— EXTRACT —
--- START ---

Induction of LTP by θ pattern stimulation activates multiple, small GTPase-initiated signaling pathways that trigger the assembly and later stabilization/elaboration of actin filament networks in the zone underlying excitatory synapses.35 Manipulations that disrupt these events do not affect the initial expression of potentiation, but prevent its stabilization (consolidation) over the 10 to 15 minutes following induction. The actin signaling sequences involved in rapid LTP consolidation are regulated by multiple modulatory receptors found at synapses, prominent among which are tyrosine receptor kinase B (TrkB) receptors for BDNF.35,49 As anticipated from this, brief infusions of the neurotrophin potently facilitate the production of LTP in normal animals.50,51 They also rescue actin polymerization and LTP in models of late onset Huntington’s disease (HD),52 Fragile X syndrome,53 and aging.49 These encouraging findings set the stage for tests of whether chronic BDNF upregulation can be used as a general therapy for intellectual disability and memory impairment.

Several studies of this type have been conducted using 4 to 5 daily peripheral injections of an ampakine, which, despite a half-life of only several minutes, reliably increases BDNF levels in the hippocampus by 40% to 60%. Restoration of actin signaling and LTP was found in long-term ovarectomized rats54 and in mouse models of both HD55 and Angelman syndrome56 (Figure 3, page 378); LTP recovery has also been described for middle-aged rats.57 Where tested, learning defects were reduced or eliminated in conjunction with normalization of θ-driven actin filament assembly and LTP consolidation.55,56 Notably, newly published work using small molecule BDNF receptor (TrkB) agonists7,8 obtained positive results in rat aging.58 Collectively, the above results suggest the possibility, using daily treatments of very short duration, of a therapeutic strategy with a broad spectrum of potential neuropsychiatric applications.

--- END ---

[Collected data entries]

--- START ---

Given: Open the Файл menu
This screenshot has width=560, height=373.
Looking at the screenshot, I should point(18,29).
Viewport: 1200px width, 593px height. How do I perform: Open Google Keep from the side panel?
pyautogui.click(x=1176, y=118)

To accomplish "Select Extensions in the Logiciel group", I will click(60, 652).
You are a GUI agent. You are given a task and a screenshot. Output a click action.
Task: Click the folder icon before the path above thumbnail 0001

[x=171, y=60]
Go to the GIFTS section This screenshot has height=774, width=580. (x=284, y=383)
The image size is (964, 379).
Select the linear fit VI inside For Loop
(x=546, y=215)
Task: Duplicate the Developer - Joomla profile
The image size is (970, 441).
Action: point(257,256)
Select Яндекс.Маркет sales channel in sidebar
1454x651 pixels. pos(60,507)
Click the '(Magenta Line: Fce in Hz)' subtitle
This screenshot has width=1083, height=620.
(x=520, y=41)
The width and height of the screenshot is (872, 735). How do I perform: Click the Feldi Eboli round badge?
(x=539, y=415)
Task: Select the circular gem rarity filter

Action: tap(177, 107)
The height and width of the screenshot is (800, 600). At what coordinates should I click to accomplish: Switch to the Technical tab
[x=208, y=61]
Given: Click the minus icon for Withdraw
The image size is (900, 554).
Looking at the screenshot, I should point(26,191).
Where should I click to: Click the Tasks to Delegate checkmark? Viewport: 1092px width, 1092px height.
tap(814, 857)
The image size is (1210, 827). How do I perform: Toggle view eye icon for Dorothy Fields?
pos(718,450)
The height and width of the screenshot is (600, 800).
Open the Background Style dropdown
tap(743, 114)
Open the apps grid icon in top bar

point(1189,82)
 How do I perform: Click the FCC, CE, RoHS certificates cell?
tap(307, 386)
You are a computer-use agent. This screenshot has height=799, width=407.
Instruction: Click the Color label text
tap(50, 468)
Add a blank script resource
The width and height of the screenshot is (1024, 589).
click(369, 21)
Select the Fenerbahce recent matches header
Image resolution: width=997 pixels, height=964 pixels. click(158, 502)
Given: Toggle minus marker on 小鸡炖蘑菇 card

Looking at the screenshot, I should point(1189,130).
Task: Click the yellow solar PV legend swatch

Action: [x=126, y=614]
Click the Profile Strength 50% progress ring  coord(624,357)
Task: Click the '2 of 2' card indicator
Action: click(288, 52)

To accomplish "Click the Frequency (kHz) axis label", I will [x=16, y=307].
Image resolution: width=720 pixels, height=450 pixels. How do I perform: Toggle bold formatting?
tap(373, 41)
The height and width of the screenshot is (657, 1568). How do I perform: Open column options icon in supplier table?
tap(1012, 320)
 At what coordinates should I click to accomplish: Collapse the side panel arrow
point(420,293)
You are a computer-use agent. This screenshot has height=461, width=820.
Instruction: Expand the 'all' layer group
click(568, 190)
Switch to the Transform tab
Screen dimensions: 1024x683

--- END ---

— ACTIVITIES —
a) Based on the passage on BDNF and LTP, do these statements agree with it? (i) Disrupting the actin filament events blocks the initial expression of potentiation. (ii) The daily ampakine injections raise hippocampal BDNF levels by 40% to 60%. (iii) The ampakine used has a half-life of several hours. For each, answer yes or no and quote the deciding words.
b) Can you pick up the passage on BDNF and LTP after its final sentence and carry it forward?

— ANSWER SET —
a)
(i) No: "Manipulations that disrupt these events do not affect the initial expression of potentiation, but prevent its stabilization (consolidation)"
(ii) Yes: "reliably increases BDNF levels in the hippocampus by 40% to 60%"
(iii) No: "despite a half-life of only several minutes"

b)
Degenerative diseases and brain damage
While BDNF potently enhances activity-driven mechanisms underlying memory-related plasticity, it is more widely discussed with regard to positive actions on neuronal viability. The question that naturally arises in the latter context is whether the increased production elicited by positive modulation minimizes neuropathology. Several groups have reported positive tests of this idea. Experiments from Eli Lilly, using chronic peripheral administration, obtained a profound reduction in the degree of dopamine loss within the striatum in a rodent model of Parkinson’s disease, a result that is most readily explained by extensive sprouting of remaining, intact axons.59 Effects on the integrity of dopamine projections were accompanied by a pronounced improvement in locomotor scores. Of great clinical interest, these normalizing actions were also obtained when drug injections began two weeks after the destruction of dopaminergic neurons in brainstem.

A similar reduction in pathology was obtained in the R6/2 knock-in mouse model of early onset HD. These animals begin to exhibit motor symptoms at 3 to 4 weeks postnatal and then show progressively more intense signs of HD pathology in the striatum. Daily ampakine injections for seven weeks, starting at week three postnatal, substantially reduced multiple markers of the disease, including shrinkage of the striatum. This was accompanied by a striking improvement to near wild-type levels in motor functioning (Figure 4 , page 379).60 Similar reductions in HD pathology in mouse models were recently described using peripheral administrations of a BDNF receptor agonist.61

Impressive evidence of neuroprotection associated with modulator-induced BDNF elevation was obtained by Servier researchers in a model of excitotoxic brain injury.62 A parallel study using Servier compounds provided the first evidence that AMPA receptor modulators upregulate BDNF in the neonatal brain, and then showed that this effect is associated with a marked reduction of excitotoxic and inflammatory damage to the cortex.63 Perinatal brain injury leads to profound clinical problems, and the results just described point to a novel, mechanism-based strategy for treating it.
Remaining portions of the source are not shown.